◆ **TASK INPUT**:
————————

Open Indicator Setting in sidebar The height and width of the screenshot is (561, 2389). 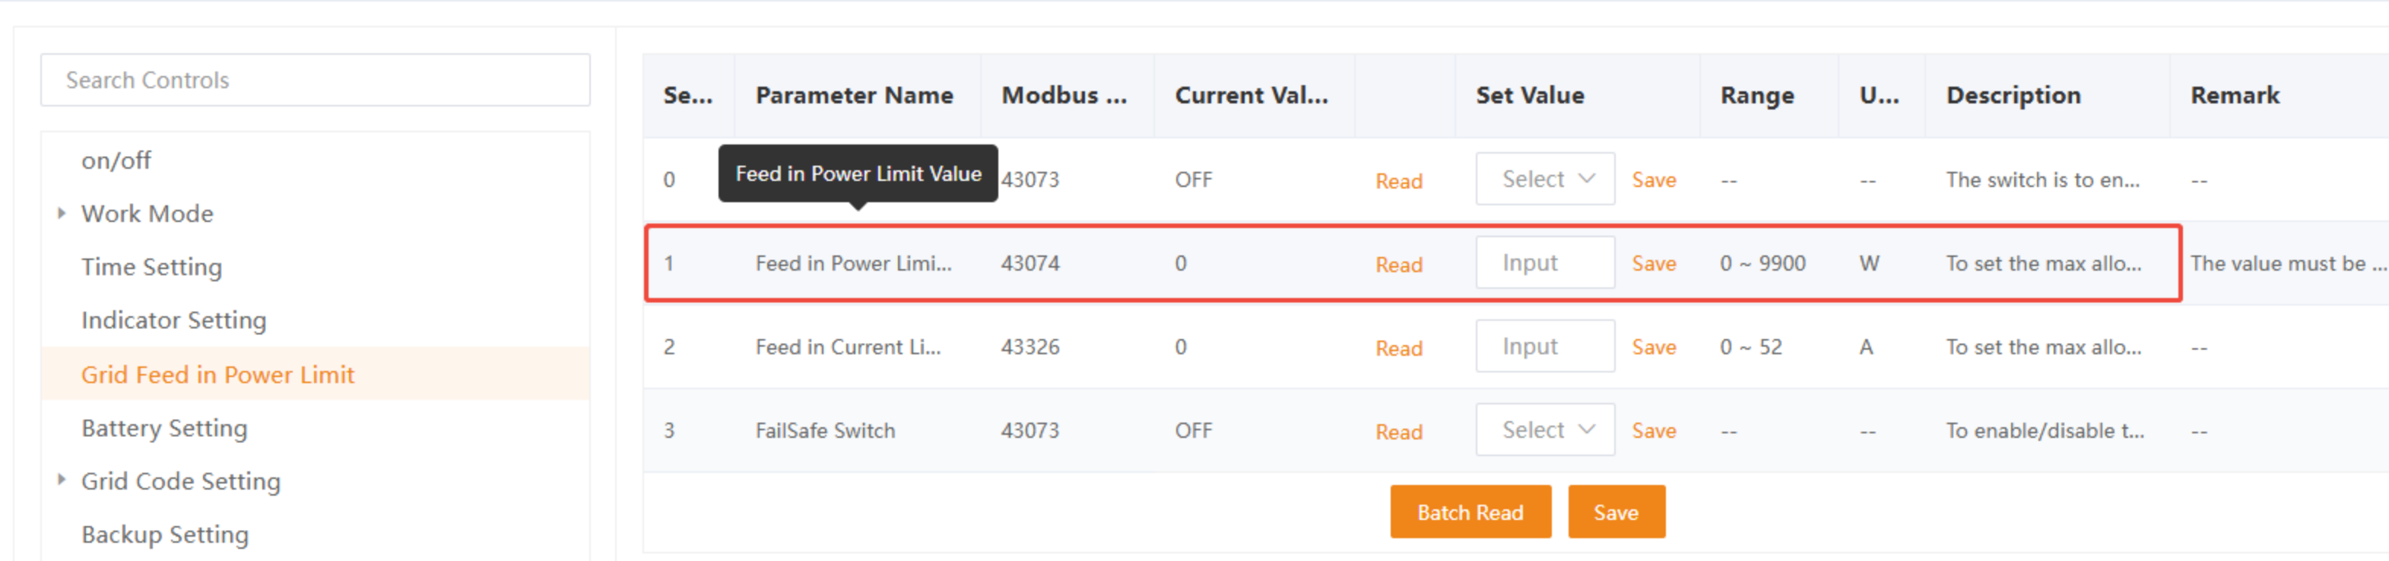(x=173, y=321)
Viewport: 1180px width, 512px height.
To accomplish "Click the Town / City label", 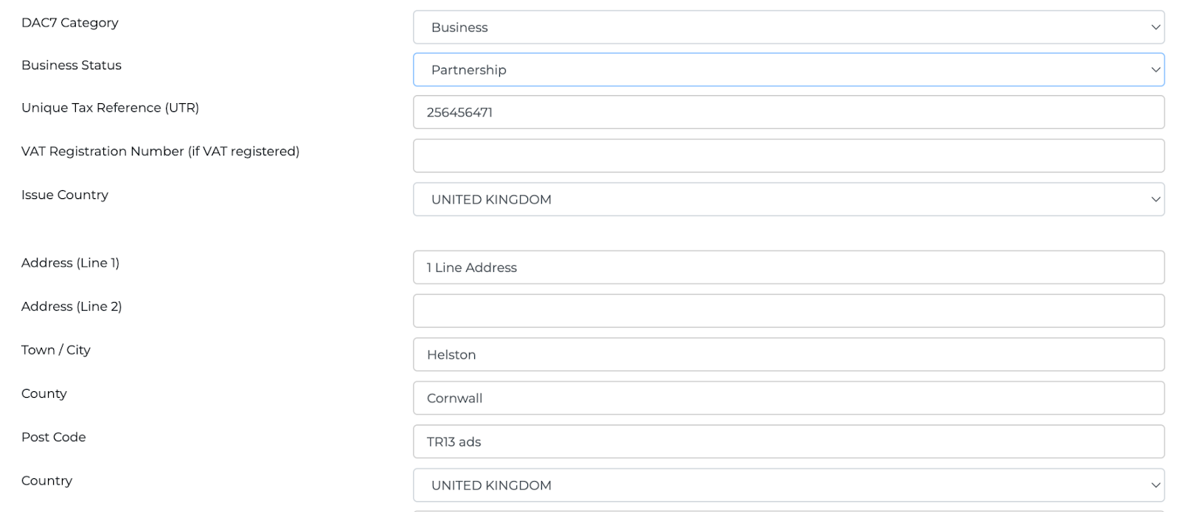I will point(56,350).
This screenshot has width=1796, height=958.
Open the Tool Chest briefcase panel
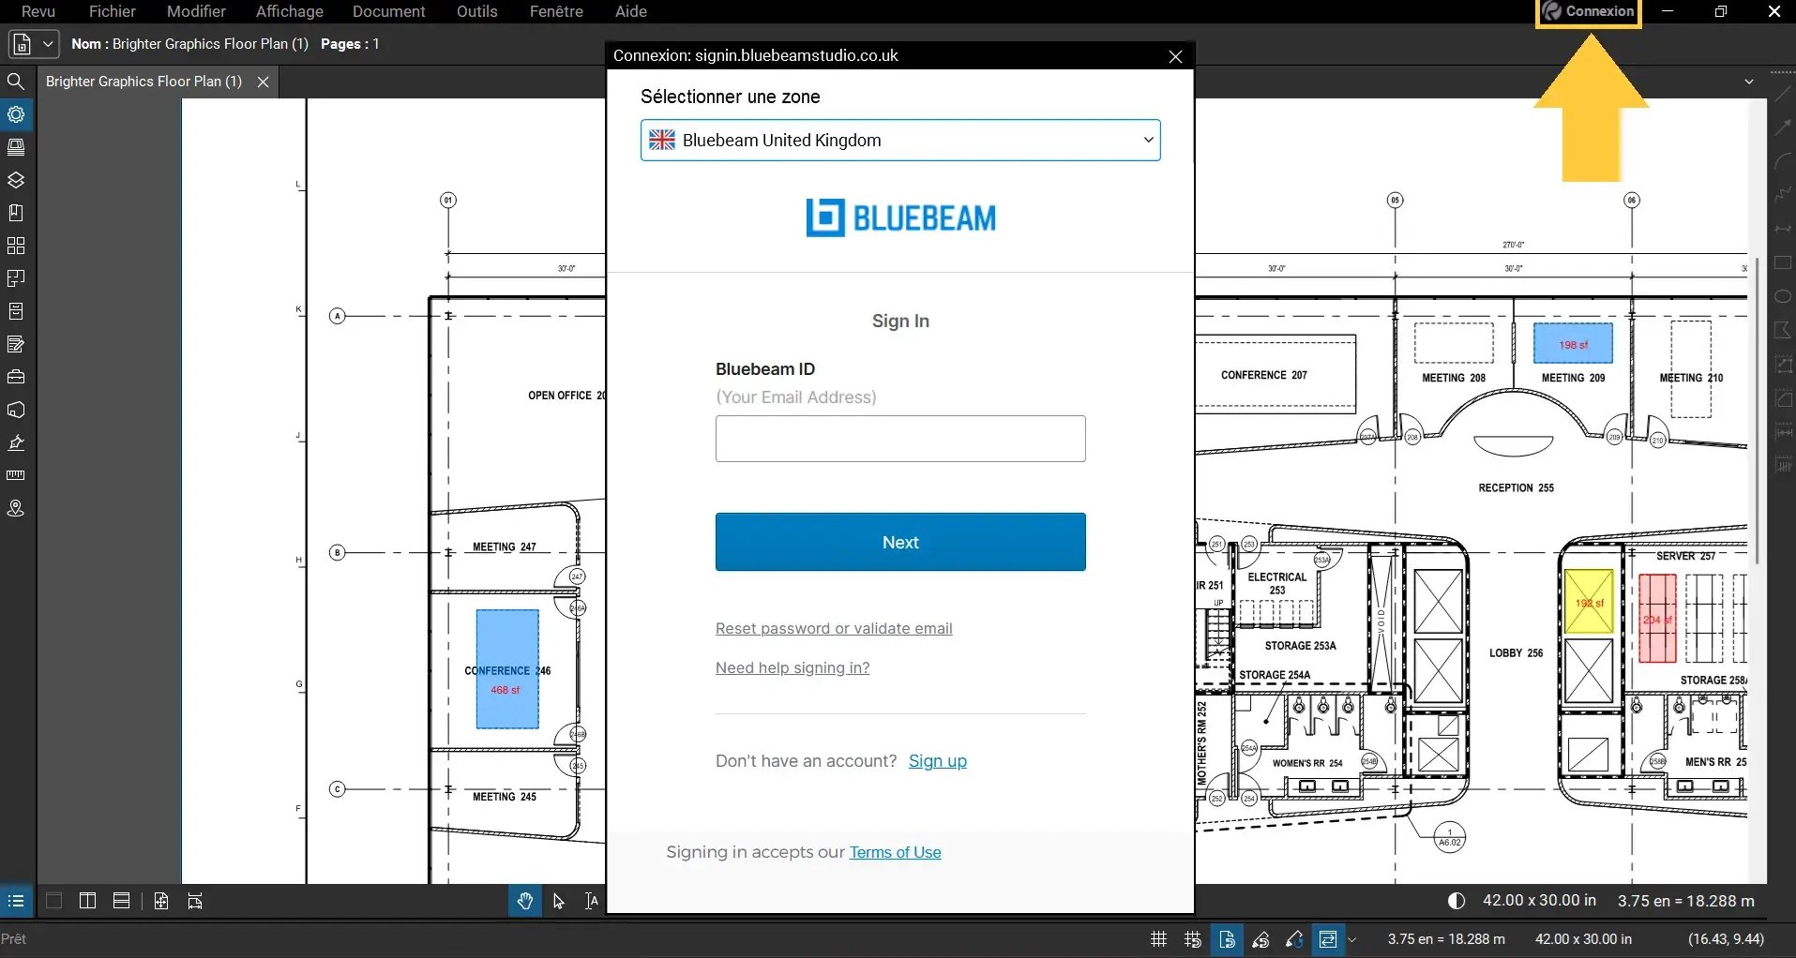[x=16, y=377]
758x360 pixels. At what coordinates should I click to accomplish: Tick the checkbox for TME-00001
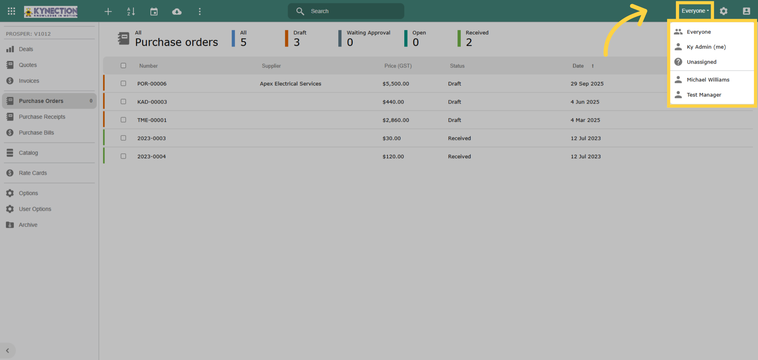[x=123, y=120]
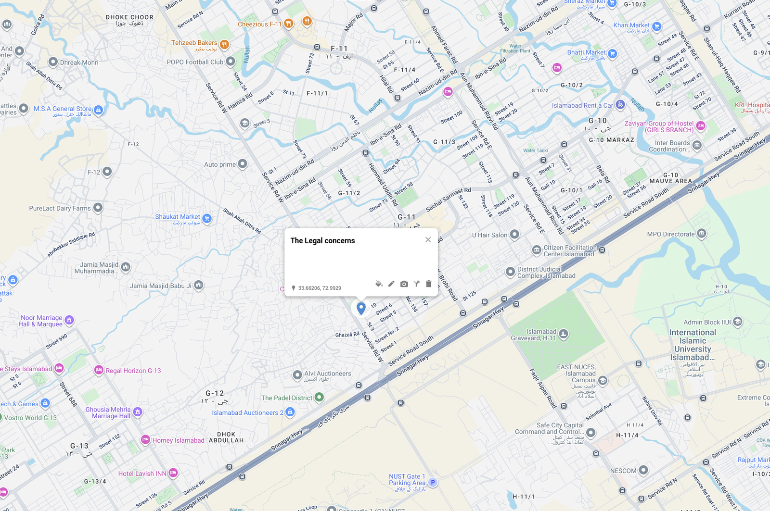Click the Islamabad Rent a Car marker
Viewport: 770px width, 511px height.
(620, 104)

————————

Update the material from the line with "758x360 pixels. At" through the end of the material, replacing "Tick" with "Select" and keeping everything else the same, with the pictures left out.

758x360 pixels. At what coordinates should I click to accomplish: Select the checkbox for TME-00001
[x=123, y=120]
Click the Islamabad Rent a Car marker
Viewport: 770px width, 511px height.
(620, 104)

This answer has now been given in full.